→ **WHAT YOU SHOULD DO**
Convert the data below into a numbered list of its lines, skipping blank lines and leaving out the pictures.

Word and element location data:
·····
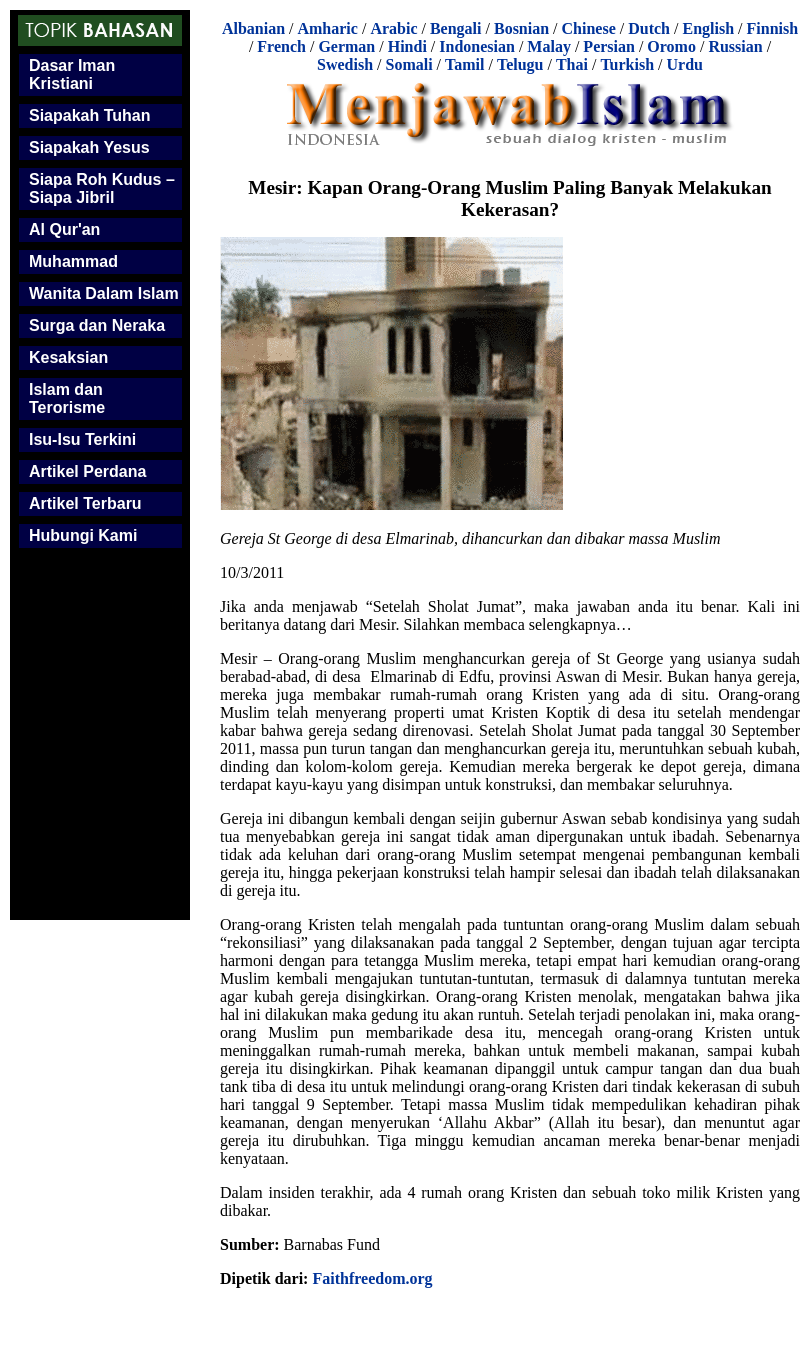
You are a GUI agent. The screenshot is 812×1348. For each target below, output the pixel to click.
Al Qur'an (64, 229)
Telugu (520, 64)
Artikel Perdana (87, 471)
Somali (408, 64)
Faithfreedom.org (372, 1278)
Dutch (649, 28)
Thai (572, 64)
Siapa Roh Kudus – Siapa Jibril (102, 188)
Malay (549, 46)
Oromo (671, 46)
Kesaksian (68, 357)
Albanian (253, 28)
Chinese (589, 28)
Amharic (327, 28)
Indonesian (477, 46)
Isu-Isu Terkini (82, 439)
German (346, 46)
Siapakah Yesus (89, 147)
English (708, 28)
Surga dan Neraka (97, 325)
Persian (609, 46)
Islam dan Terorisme (67, 398)
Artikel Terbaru (85, 503)
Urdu (685, 64)
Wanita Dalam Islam (104, 293)
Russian (735, 46)
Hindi (407, 46)
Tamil (464, 64)
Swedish (345, 64)
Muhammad (73, 261)
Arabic (393, 28)
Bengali (456, 28)
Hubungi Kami (83, 535)
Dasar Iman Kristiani (72, 74)
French (281, 46)
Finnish (773, 28)
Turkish (627, 64)
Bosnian (521, 28)
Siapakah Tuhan (90, 115)
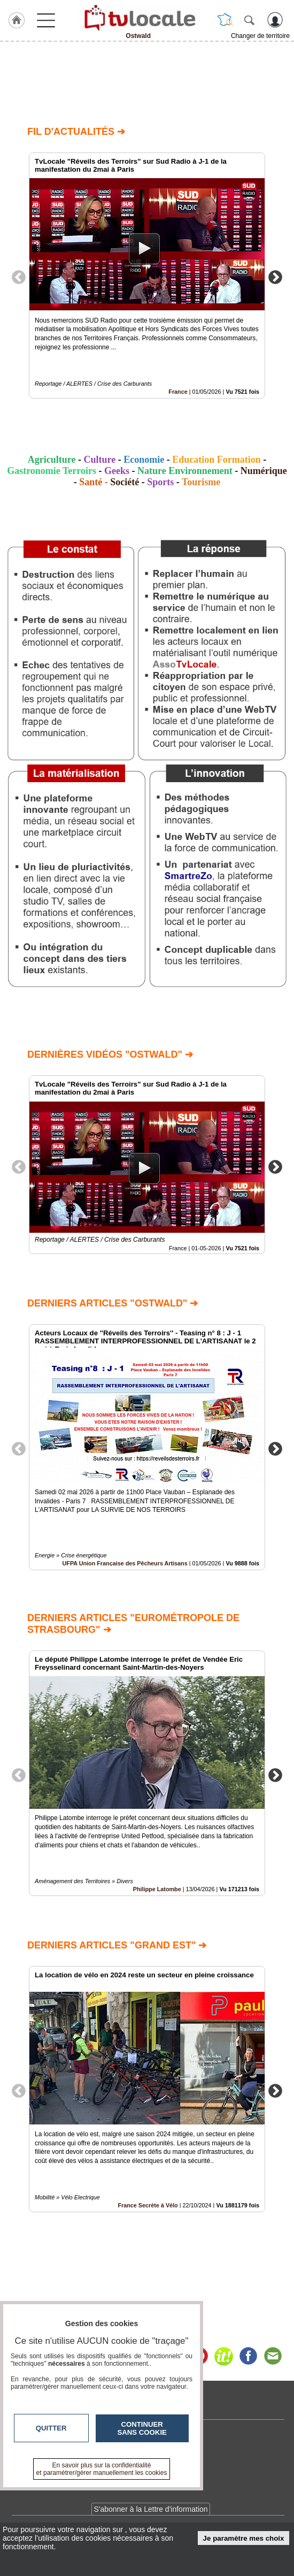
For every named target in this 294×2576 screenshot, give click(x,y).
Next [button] (275, 276)
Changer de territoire (260, 36)
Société (124, 482)
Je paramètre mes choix (243, 2538)
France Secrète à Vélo (147, 2205)
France (177, 391)
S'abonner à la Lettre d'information (150, 2509)
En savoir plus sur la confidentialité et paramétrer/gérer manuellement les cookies (101, 2469)
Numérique (264, 470)
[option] (147, 275)
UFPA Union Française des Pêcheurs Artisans (125, 1563)
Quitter (51, 2428)
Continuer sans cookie (142, 2428)
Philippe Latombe (157, 1889)
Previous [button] (19, 276)
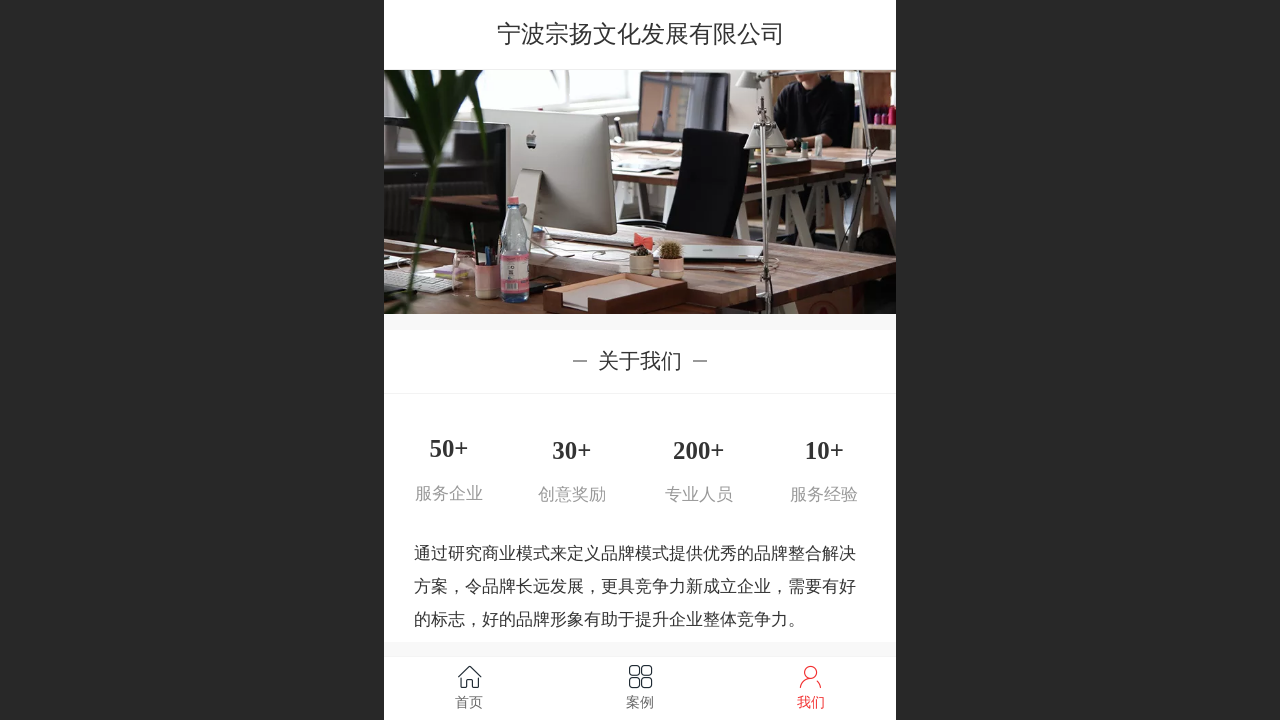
·····
→ **TASK SOLUTION**
1. You are a GUI agent. The screenshot is 812×1348. For each target below, output the pixel to click.
2. Al Qur'an (64, 229)
3. Telugu (520, 64)
4. Artikel Perdana (87, 471)
5. Somali (408, 64)
6. Faithfreedom.org (372, 1278)
7. Dutch (649, 28)
8. Thai (572, 64)
9. Siapa Roh Kudus – Siapa Jibril (102, 188)
10. Malay (549, 46)
11. Oromo (671, 46)
12. Kesaksian (68, 357)
13. Albanian (253, 28)
14. Chinese (589, 28)
15. Amharic (327, 28)
16. Indonesian (477, 46)
17. Isu-Isu Terkini (82, 439)
18. German (346, 46)
19. Siapakah Yesus (89, 147)
20. English (708, 28)
21. Surga dan Neraka (97, 325)
22. Persian (609, 46)
23. Islam dan Terorisme (67, 398)
24. Artikel Terbaru (85, 503)
25. Urdu (685, 64)
26. Wanita Dalam Islam (104, 293)
27. Russian (735, 46)
28. Hindi (407, 46)
29. Tamil (464, 64)
30. Swedish (345, 64)
31. Muhammad (73, 261)
32. Arabic (393, 28)
33. Bengali (456, 28)
34. Hubungi Kami (83, 535)
35. Dasar Iman Kristiani (72, 74)
36. French (281, 46)
37. Finnish (773, 28)
38. Turkish (627, 64)
39. Bosnian (521, 28)
40. Siapakah Tuhan (90, 115)
41. For every named target in this 294×2576 screenshot, give click(x,y).
42. Next [button] (275, 276)
43. Changer de territoire (260, 36)
44. Société (124, 482)
45. Je paramètre mes choix (243, 2538)
46. France Secrète à Vélo (147, 2205)
47. France (177, 391)
48. S'abonner à la Lettre d'information (150, 2509)
49. En savoir plus sur la confidentialité et paramétrer/gérer manuellement les cookies (101, 2469)
50. Numérique (264, 470)
51. [option] (147, 275)
52. UFPA Union Française des Pêcheurs Artisans (125, 1563)
53. Quitter (51, 2428)
54. Continuer sans cookie (142, 2428)
55. Philippe Latombe (157, 1889)
56. Previous [button] (19, 276)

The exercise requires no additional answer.